[Item-finding records]
──────

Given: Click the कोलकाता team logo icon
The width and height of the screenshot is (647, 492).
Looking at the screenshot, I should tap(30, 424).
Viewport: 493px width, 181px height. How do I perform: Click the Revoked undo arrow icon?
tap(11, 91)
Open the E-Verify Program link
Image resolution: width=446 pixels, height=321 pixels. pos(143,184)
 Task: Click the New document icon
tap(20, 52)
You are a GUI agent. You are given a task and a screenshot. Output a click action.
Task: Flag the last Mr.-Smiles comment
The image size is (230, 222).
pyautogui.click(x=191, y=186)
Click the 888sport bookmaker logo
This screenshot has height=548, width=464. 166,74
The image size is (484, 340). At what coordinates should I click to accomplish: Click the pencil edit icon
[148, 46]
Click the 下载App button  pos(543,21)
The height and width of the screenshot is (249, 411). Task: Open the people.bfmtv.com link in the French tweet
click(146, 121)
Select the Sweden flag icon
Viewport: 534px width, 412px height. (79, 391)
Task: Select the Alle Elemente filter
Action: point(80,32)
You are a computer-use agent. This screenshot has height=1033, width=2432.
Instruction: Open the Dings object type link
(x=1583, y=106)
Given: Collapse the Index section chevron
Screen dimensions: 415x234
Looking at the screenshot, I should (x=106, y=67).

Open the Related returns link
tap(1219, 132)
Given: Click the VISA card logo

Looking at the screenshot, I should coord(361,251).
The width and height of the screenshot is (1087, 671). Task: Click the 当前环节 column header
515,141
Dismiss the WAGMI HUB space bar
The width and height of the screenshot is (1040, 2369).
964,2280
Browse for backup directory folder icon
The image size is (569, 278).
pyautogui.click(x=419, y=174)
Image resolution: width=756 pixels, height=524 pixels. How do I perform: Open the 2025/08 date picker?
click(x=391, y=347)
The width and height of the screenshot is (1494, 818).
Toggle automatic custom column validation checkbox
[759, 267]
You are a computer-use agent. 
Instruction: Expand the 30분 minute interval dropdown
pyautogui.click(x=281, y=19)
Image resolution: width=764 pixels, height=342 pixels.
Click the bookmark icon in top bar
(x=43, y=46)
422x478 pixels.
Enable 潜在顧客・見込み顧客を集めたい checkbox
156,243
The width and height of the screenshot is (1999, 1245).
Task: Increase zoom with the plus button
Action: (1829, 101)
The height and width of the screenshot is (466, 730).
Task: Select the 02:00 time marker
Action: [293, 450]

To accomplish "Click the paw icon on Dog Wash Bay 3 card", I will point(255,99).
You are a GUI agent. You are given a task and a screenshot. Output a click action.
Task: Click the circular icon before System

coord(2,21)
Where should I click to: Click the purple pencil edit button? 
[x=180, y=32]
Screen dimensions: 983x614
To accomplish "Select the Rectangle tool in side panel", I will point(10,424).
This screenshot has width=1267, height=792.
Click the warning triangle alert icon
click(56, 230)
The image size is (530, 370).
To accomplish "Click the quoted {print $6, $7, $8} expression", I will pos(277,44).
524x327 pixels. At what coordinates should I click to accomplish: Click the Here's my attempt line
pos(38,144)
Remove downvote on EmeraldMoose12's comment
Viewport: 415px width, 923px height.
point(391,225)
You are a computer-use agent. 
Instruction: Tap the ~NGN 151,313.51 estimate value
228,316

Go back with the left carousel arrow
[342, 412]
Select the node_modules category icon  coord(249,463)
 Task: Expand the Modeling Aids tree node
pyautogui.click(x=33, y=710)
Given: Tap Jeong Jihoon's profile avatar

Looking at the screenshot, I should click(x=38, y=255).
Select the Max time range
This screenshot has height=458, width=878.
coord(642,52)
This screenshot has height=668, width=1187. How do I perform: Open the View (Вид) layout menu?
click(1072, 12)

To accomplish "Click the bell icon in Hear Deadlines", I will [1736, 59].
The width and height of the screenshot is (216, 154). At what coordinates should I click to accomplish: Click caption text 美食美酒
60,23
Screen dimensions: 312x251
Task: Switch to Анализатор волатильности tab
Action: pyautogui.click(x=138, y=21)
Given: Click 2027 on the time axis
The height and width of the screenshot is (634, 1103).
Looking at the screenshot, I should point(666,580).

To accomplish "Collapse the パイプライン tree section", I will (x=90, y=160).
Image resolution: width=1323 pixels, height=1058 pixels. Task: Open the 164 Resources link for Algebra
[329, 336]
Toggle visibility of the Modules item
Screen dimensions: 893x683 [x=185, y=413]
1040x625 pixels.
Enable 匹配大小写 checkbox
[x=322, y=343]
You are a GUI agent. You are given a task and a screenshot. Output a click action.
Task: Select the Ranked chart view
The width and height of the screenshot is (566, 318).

──────

_BRIEF_:
Transcribe every line of the rows above exactly, without any changes.

_ANSWER TO THE EXERCISE_:
Given: Click the कोलकाता team logo icon
The width and height of the screenshot is (647, 492).
Looking at the screenshot, I should tap(30, 424).
Viewport: 493px width, 181px height. How do I perform: Click the Revoked undo arrow icon?
tap(11, 91)
Open the E-Verify Program link
Image resolution: width=446 pixels, height=321 pixels. pos(143,184)
 Task: Click the New document icon
tap(20, 52)
You are a GUI agent. You are given a task and a screenshot. Output a click action.
Task: Flag the last Mr.-Smiles comment
The image size is (230, 222).
pyautogui.click(x=191, y=186)
Click the 888sport bookmaker logo
This screenshot has height=548, width=464. 166,74
The image size is (484, 340). At what coordinates should I click to accomplish: Click the pencil edit icon
[148, 46]
Click the 下载App button  pos(543,21)
The height and width of the screenshot is (249, 411). Task: Open the people.bfmtv.com link in the French tweet
click(146, 121)
Select the Sweden flag icon
Viewport: 534px width, 412px height. (79, 391)
Task: Select the Alle Elemente filter
Action: point(80,32)
You are a computer-use agent. This screenshot has height=1033, width=2432.
Instruction: Open the Dings object type link
(x=1583, y=106)
Given: Collapse the Index section chevron
Screen dimensions: 415x234
Looking at the screenshot, I should (x=106, y=67).

Open the Related returns link
tap(1219, 132)
Given: Click the VISA card logo

Looking at the screenshot, I should coord(361,251).
The width and height of the screenshot is (1087, 671). Task: Click the 当前环节 column header
515,141
Dismiss the WAGMI HUB space bar
The width and height of the screenshot is (1040, 2369).
964,2280
Browse for backup directory folder icon
The image size is (569, 278).
pyautogui.click(x=419, y=174)
Image resolution: width=756 pixels, height=524 pixels. How do I perform: Open the 2025/08 date picker?
click(x=391, y=347)
The width and height of the screenshot is (1494, 818).
Toggle automatic custom column validation checkbox
[759, 267]
You are a computer-use agent. 
Instruction: Expand the 30분 minute interval dropdown
pyautogui.click(x=281, y=19)
Image resolution: width=764 pixels, height=342 pixels.
Click the bookmark icon in top bar
(x=43, y=46)
422x478 pixels.
Enable 潜在顧客・見込み顧客を集めたい checkbox
156,243
The width and height of the screenshot is (1999, 1245).
Task: Increase zoom with the plus button
Action: (1829, 101)
The height and width of the screenshot is (466, 730).
Task: Select the 02:00 time marker
Action: [293, 450]

To accomplish "Click the paw icon on Dog Wash Bay 3 card", I will point(255,99).
You are a GUI agent. You are given a task and a screenshot. Output a click action.
Task: Click the circular icon before System

coord(2,21)
Where should I click to: Click the purple pencil edit button? 
[x=180, y=32]
Screen dimensions: 983x614
To accomplish "Select the Rectangle tool in side panel", I will point(10,424).
This screenshot has width=1267, height=792.
Click the warning triangle alert icon
click(56, 230)
The image size is (530, 370).
To accomplish "Click the quoted {print $6, $7, $8} expression", I will pos(277,44).
524x327 pixels. At what coordinates should I click to accomplish: Click the Here's my attempt line
pos(38,144)
Remove downvote on EmeraldMoose12's comment
Viewport: 415px width, 923px height.
point(391,225)
You are a computer-use agent. 
Instruction: Tap the ~NGN 151,313.51 estimate value
228,316

Go back with the left carousel arrow
[342, 412]
Select the node_modules category icon  coord(249,463)
 Task: Expand the Modeling Aids tree node
pyautogui.click(x=33, y=710)
Given: Tap Jeong Jihoon's profile avatar

Looking at the screenshot, I should click(x=38, y=255).
Select the Max time range
This screenshot has height=458, width=878.
coord(642,52)
This screenshot has height=668, width=1187. How do I perform: Open the View (Вид) layout menu?
click(1072, 12)

To accomplish "Click the bell icon in Hear Deadlines", I will [1736, 59].
The width and height of the screenshot is (216, 154). At what coordinates should I click to accomplish: Click caption text 美食美酒
60,23
Screen dimensions: 312x251
Task: Switch to Анализатор волатильности tab
Action: pyautogui.click(x=138, y=21)
Given: Click 2027 on the time axis
The height and width of the screenshot is (634, 1103).
Looking at the screenshot, I should point(666,580).

To accomplish "Collapse the パイプライン tree section", I will (x=90, y=160).
Image resolution: width=1323 pixels, height=1058 pixels. Task: Open the 164 Resources link for Algebra
[329, 336]
Toggle visibility of the Modules item
Screen dimensions: 893x683 [x=185, y=413]
1040x625 pixels.
Enable 匹配大小写 checkbox
[x=322, y=343]
You are a GUI agent. You are given a task and a screenshot. Output a click action.
Task: Select the Ranked chart view
The width and height of the screenshot is (566, 318).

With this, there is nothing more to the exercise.